Am Anfang steht ein Bild. Das Bild einer jungen, nackten Blondine, die bedächtig eine Treppe hinunter geht. Inspiriert von Gerhard Richters Bild „Ema. Akt auf einer Treppe“ stellt Schlink eine Frau in den Mittelpunkt seiner Erzählung: Irene. Drei Männer verzehren sich nach ihr: Ihr Unternehmergatte, der Künstler, der sie malte und mit dem sie durchbrennen wollte und der Ich-Erzähler, ein Anwalt, der im Streit um das Bild zwischen Unternehmer und Künstler vermitteln sollte. Um einem spießbürgerlichen Leben an der Seite einer der Männer zu entkommen, flieht Irene und nimmt das Bild mit. Der Ich-Erzähler findet es vierzig Jahre später in einer Galerie am anderen Ende der Welt und macht sich auf die Suche nach Irene, der Frau, die er vierzig Jahre nicht vergessen konnte. Wie wird das Wiedersehen aussehen zwischen Hoffnungen und Illusionen und wie wird das ungleiche Paar mit der begrenzten Zeit umgehen, die ihnen bleibt?

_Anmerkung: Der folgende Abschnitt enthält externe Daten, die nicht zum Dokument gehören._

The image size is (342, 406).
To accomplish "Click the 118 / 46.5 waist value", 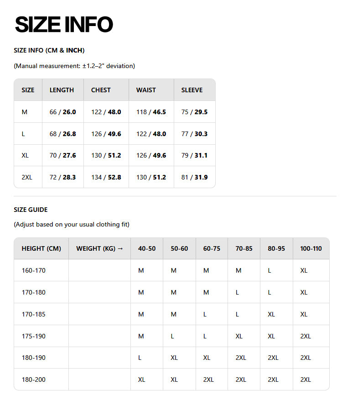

Mit einem nüchternen Schreibstil, der auf sprachliche Extravaganz verzichtet und sich vor allen an Hauptsätze hält, passt sich Schlick an den neutralen Ich-Erzähler an, dessen Fassade sprachlich wie inhaltlich im Lauf der Geschichte vom Schein zum Sein bröckelt. Während der Autor den Rechtsstreit um Bild und Frau noch relativ distanziert beschreibt, spiegelt er die Gefühle der 68er Generation, die nun wie die Protagonisten über 60 sind, und über ihr Leben zwischen Protest und Porsche sinnieren.

Bernhard Schlink ist Jurist und habilitierte sich in Freiburg. Schlinks 1995 erschienene Roman „Der Vorleser“ machte ihn weltberühmt und wurde in über 50 Sprachen übersetzt. Der 71-jährige lebt heute in Berlin und New York.